Key question this lesson answers: How do you know your benchmark is measuring what you think it is, and how do you distinguish a real performance change from measurement noise?
→ lesson-01-benchmarking.md / lesson-01-quiz.toml
Lesson 2 — CPU Profiling with flamegraph and perf: Finding Hot Paths
Covers the sampling profiler model, configuring release builds with debug symbols for profiling, perf stat hardware counter diagnosis (IPC, cache miss rate, branch miss rate), cargo flamegraph workflow, reading flamegraph visual patterns (wide flat bars, deep towers, distributed overhead), and #[inline(never)] for profiling visibility.
Key question this lesson answers: Which function is consuming the most CPU time, and how do you distinguish a compute-bound bottleneck from a memory-bound one?
→ lesson-02-flamegraph.md / lesson-02-quiz.toml
Lesson 3 — Memory Profiling: Heap Allocation Tracking and Reducing Allocator Pressure
Covers the allocation cost model, #[global_allocator] counting wrappers for exact per-path allocation counts, HashMap::with_capacity and Vec::with_capacity pre-allocation, clear() for buffer reuse across batches, dhat for call-site-attributed heap profiling, and CI-embedded zero-allocation assertions.
Key question this lesson answers: How many allocations happen in the hot path, which call sites are responsible, and how do you make that a CI assertion rather than a one-time finding?
→ lesson-03-memory-profiling.md / lesson-03-quiz.toml
Capstone Project — Meridian Control Plane Performance Audit
Apply the full three-phase audit workflow to the integrated telemetry pipeline: establish a criterion baseline, generate a flamegraph to identify the hot path, use a counting allocator to quantify per-stage allocation overhead, implement the highest-impact fix, and verify the improvement is statistically significant (p < 0.05). Document findings in audit.md.
Acceptance is against 7 verifiable criteria including correct criterion usage, flamegraph generation, per-stage allocation counts, a documented fix, and a p < 0.05 improvement.

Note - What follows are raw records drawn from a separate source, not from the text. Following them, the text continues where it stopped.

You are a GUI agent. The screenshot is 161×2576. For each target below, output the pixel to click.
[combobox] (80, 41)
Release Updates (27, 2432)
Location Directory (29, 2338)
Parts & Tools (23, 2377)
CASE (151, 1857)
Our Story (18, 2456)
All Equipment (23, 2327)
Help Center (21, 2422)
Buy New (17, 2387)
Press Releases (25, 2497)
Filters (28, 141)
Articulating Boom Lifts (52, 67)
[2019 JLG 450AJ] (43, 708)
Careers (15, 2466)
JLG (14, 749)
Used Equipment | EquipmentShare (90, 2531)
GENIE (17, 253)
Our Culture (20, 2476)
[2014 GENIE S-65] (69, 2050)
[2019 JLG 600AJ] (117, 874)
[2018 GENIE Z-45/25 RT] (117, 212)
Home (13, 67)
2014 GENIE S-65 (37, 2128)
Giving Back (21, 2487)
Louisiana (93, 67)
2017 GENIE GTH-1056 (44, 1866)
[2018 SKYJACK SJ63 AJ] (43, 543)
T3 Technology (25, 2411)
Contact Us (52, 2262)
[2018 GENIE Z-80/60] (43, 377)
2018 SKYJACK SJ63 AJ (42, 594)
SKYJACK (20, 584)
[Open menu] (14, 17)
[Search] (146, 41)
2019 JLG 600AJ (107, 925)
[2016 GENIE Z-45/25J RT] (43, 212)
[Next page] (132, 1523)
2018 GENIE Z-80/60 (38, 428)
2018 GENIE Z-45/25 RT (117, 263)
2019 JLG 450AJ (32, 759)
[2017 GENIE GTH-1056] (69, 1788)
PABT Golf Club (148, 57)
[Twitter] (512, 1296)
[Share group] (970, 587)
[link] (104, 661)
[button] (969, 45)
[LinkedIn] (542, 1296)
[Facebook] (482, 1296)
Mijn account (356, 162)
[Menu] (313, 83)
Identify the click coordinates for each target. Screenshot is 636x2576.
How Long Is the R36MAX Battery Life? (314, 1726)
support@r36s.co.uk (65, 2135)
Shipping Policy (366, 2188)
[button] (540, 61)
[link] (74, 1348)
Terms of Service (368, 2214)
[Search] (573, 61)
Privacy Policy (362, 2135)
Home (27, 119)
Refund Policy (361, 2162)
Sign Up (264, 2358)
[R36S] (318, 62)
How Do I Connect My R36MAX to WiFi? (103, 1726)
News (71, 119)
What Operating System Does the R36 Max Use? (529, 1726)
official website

→ project-performance-audit.md
Prerequisites
Modules 1–5 must be complete. Module 5 (Data-Oriented Design) established the optimisations being measured here — this module gives you the tools to verify that those optimisations actually work and to prevent future regressions. Module 2 (Concurrency Primitives) introduced atomic operations, which are used by the counting allocator in Lesson 3.
Foundation Track Complete
With Module 6 complete, the Foundation track is done. The six modules cover the complete toolset for building Meridian's control plane in Rust: async task scheduling, concurrency primitives, message-passing architectures, network I/O, data-oriented design, and performance measurement. The four specialisation tracks — Database Internals, Data Pipelines, Data Lakes, and Distributed Systems — are now unlocked and can be taken in any order.